=== EXERCISE DETAILS ===
Would you repeat exactly the part of the listing below that runs from the line containing "You are a computer-use agent. This" down to the line containing "Image resolution: width=484", inclusive, and nothing else?

=== RECORDS SHOWN ===

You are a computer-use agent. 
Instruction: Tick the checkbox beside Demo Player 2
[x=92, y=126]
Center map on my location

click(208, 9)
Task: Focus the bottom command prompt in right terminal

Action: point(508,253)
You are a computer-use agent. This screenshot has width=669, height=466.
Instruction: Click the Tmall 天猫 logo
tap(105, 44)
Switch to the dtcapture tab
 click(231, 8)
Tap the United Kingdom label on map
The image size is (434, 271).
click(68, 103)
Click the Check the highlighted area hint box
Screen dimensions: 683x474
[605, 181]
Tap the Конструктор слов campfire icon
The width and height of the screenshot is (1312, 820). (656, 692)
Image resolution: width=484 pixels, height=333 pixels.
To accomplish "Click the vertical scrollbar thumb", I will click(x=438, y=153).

* * *

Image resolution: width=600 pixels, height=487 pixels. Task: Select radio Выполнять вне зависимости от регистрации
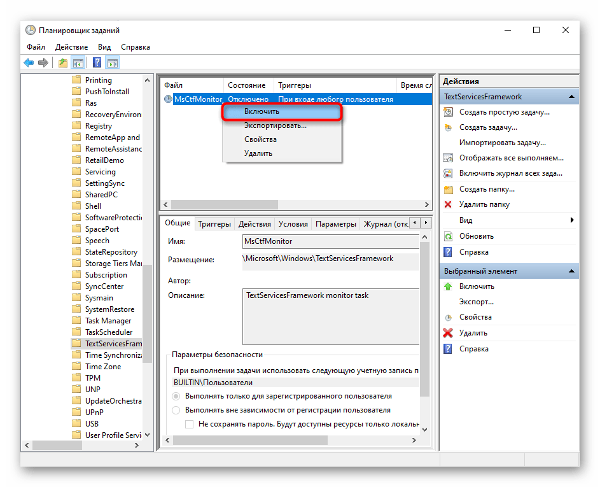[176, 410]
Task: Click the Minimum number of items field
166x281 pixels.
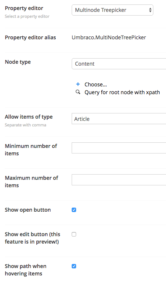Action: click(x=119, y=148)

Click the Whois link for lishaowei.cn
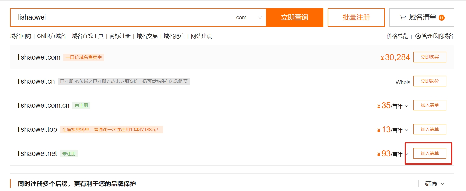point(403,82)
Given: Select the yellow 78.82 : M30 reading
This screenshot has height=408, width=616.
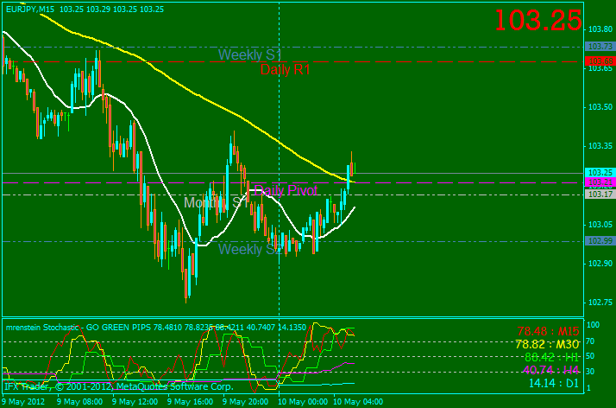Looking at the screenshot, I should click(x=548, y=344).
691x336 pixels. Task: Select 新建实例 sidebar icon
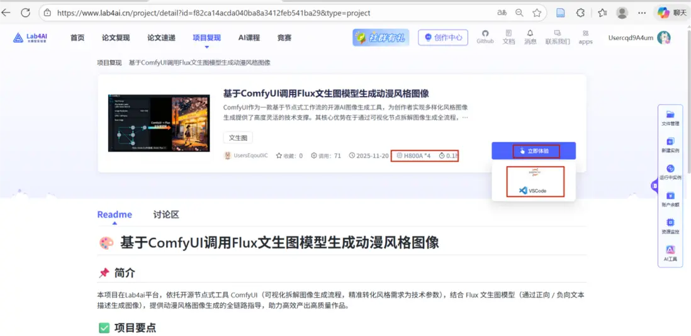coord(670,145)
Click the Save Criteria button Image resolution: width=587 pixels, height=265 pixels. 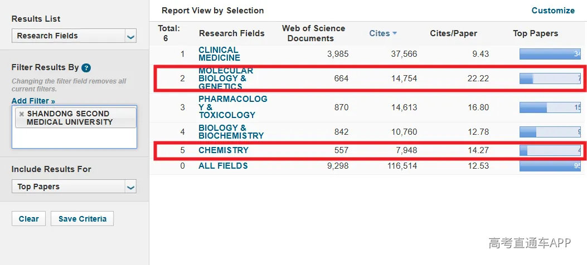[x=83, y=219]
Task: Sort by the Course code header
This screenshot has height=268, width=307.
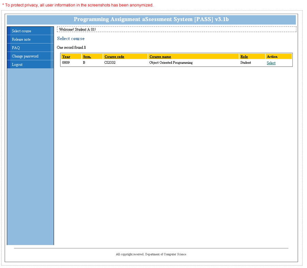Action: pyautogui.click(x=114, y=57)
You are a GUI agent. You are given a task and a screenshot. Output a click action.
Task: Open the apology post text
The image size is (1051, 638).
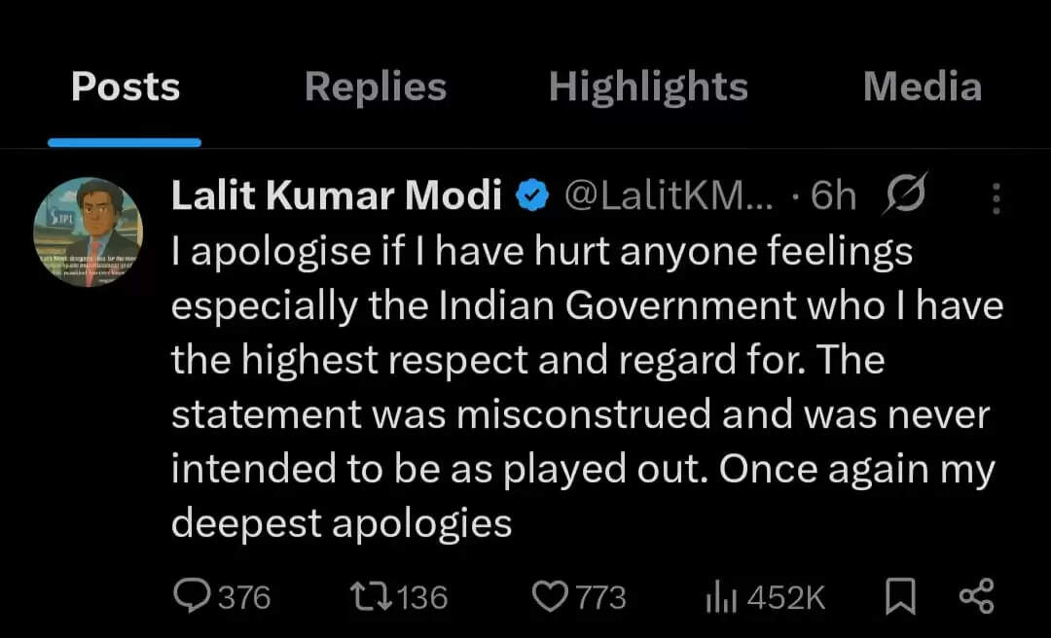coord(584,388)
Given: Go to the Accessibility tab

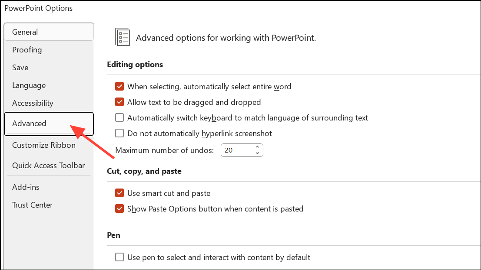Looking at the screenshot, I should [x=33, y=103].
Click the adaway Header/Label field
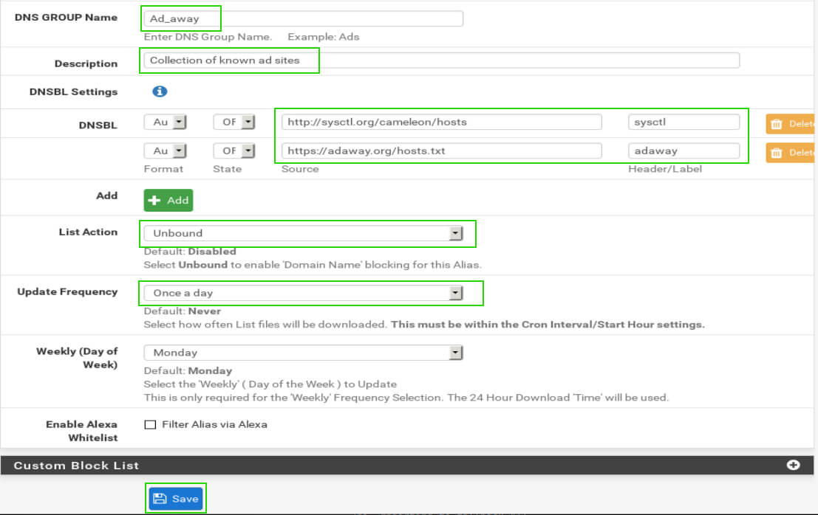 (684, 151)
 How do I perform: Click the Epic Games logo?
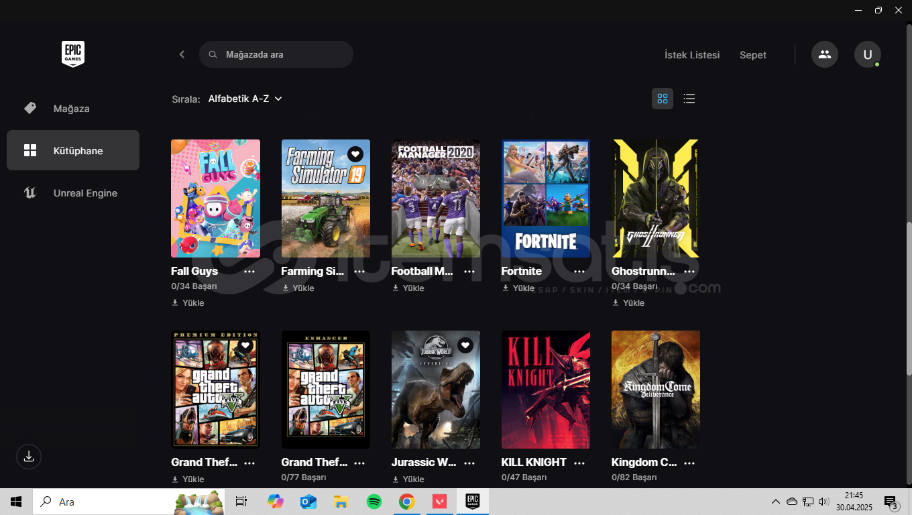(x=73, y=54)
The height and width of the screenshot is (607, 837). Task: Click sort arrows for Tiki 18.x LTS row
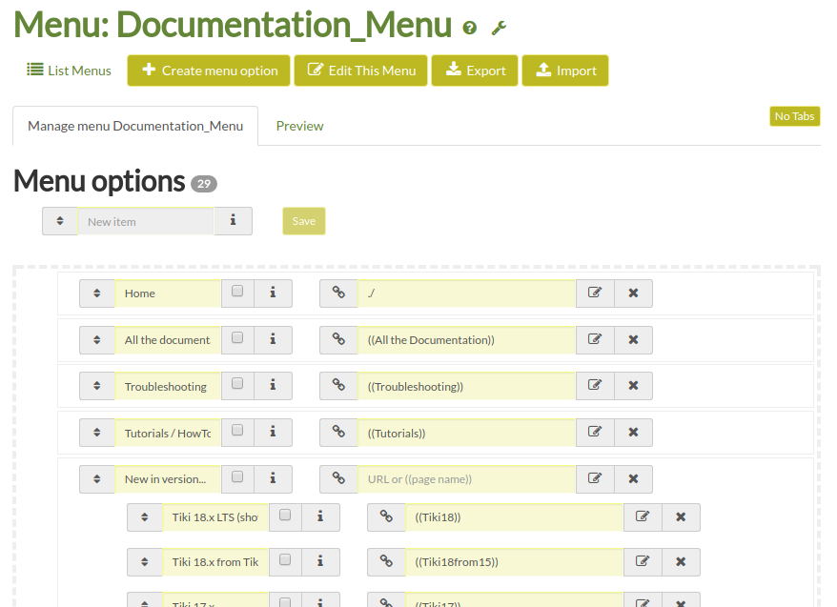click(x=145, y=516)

...

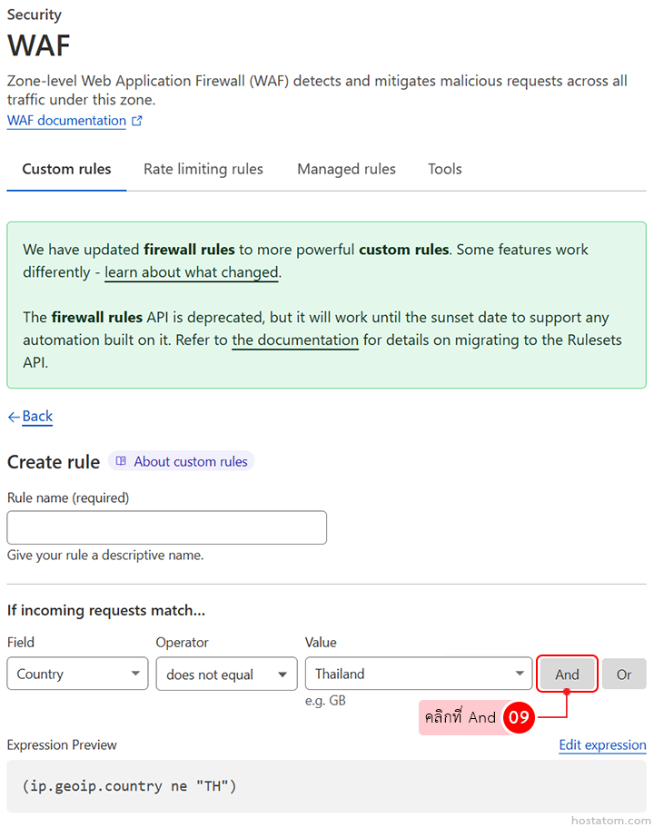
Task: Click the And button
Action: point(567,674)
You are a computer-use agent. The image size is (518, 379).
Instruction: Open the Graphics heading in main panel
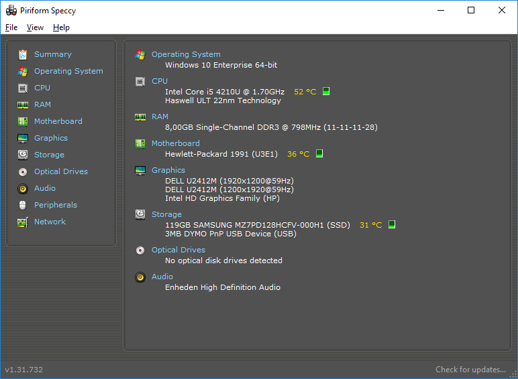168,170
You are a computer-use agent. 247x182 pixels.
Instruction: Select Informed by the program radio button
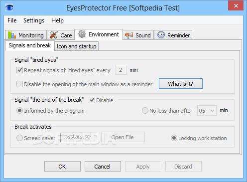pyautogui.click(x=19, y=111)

=== RESULT BELOW ===
You are a computer-use agent. This screenshot has width=669, height=466.
Instruction: Click the Tmall 天猫 logo
tap(105, 44)
Switch to the dtcapture tab
 click(231, 8)
Tap the United Kingdom label on map
The image size is (434, 271).
click(68, 103)
Click the Check the highlighted area hint box
Screen dimensions: 683x474
[605, 181]
Tap the Конструктор слов campfire icon
The width and height of the screenshot is (1312, 820). (656, 692)
Image resolution: width=484 pixels, height=333 pixels.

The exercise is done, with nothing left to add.